The Most Dangerous Place on Earth

The story was metaphorical, had to be—murder simply wasn’t done in Mill Valley. Maybe something else had happened to Calista’s mom. Maybe Calista feared or, in the reckless destructiveness of teenage desire, wished it would.

Molly remembered this intensity of feeling. At sixteen she’d spent her days walking in circles, warm wind carrying dust over the sidewalk to rasp in her lashes, and with it the smell of the Central Valley, of sun-baked manure and smog. The houses on her street were stuccoed, pale as ghosts, alike except for the details meant to convey the illusion of personal taste—a square or curved front door, a pewter or copper light fixture, a trim of white or brown or cornflower blue. Around the community (for “community” was what they called it) wrapped a high cinder-block wall. There were so few colors there, no tall trees—as a teenager she’d felt alien and alone with her Bob Dylan T-shirts and her Doc Martens rip-offs and the claustrophobic rage that she could not explain to anyone, because her sister was little and her father was working and her mother was gone and there was no clear reason why she should be in any particular moment so furious, so bored.

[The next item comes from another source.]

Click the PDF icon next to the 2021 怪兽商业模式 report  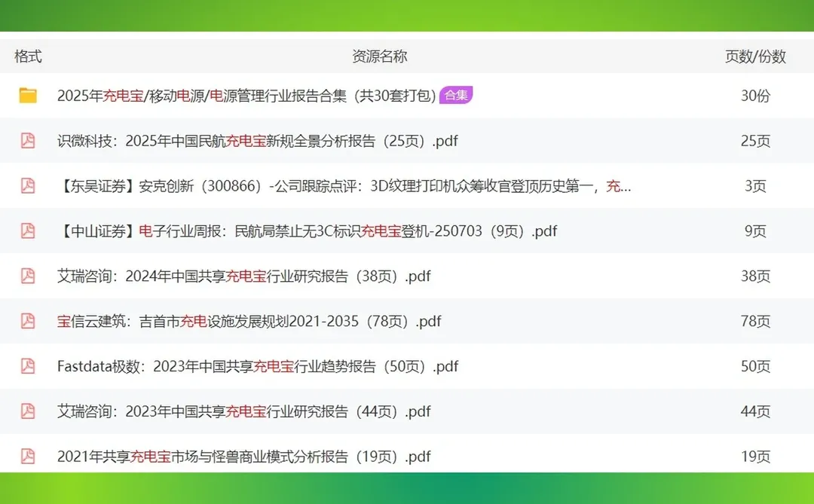point(28,457)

The next day, Molly was sitting down at her desk for lunch when Calista floated past her open door in a white cotton dress and white woven sandals. She was alone.

“Calista?” Molly called. “Come in. I want to talk to you.”

Calista hesitated. Molly understood. As a kid, she’d clung to doorways too; she’d liked the safety they offered, the option of being neither in nor out, neither here nor there. But then Calista came inside, and slid into a chair opposite Molly’s. She wouldn’t look at Molly, quite. She wouldn’t commit to looking anywhere. Molly glanced back over her own shoulder but there was nothing—just the whiteboard, blank, with rectangles of fluorescent light reflecting off its surface.

“Your Gatsby paper,” she said. “There were some interesting ideas in there, really compelling stuff.”

“Really?” In Calista’s face Molly detected a flicker of interest, or hope.

“Definitely. But the thing is, it was more a stream of consciousness than an essay. Did you realize that?”

Calista crossed her arms and gazed vaguely away. Molly saw the error she had made. She said carefully, “What happens in this story, is it something you worry about? Something happening to your mother?”

“What do you mean?” Calista said.

Molly paused. “You know, my mother left when I was twelve.”

“You don’t know where she is?”

“No,” Molly said. This wasn’t strictly true. Her mother had never stopped sending her emails and postcards, even misguided birthday gifts, from the various cities she passed through: L.A. and Portland and Austin and Vegas, Nashville and even New York. Molly accepted these scraps of love but sent nothing in return. And her mother continued to roam, hunting for something she’d probably never find. She wondered if it had been worth it.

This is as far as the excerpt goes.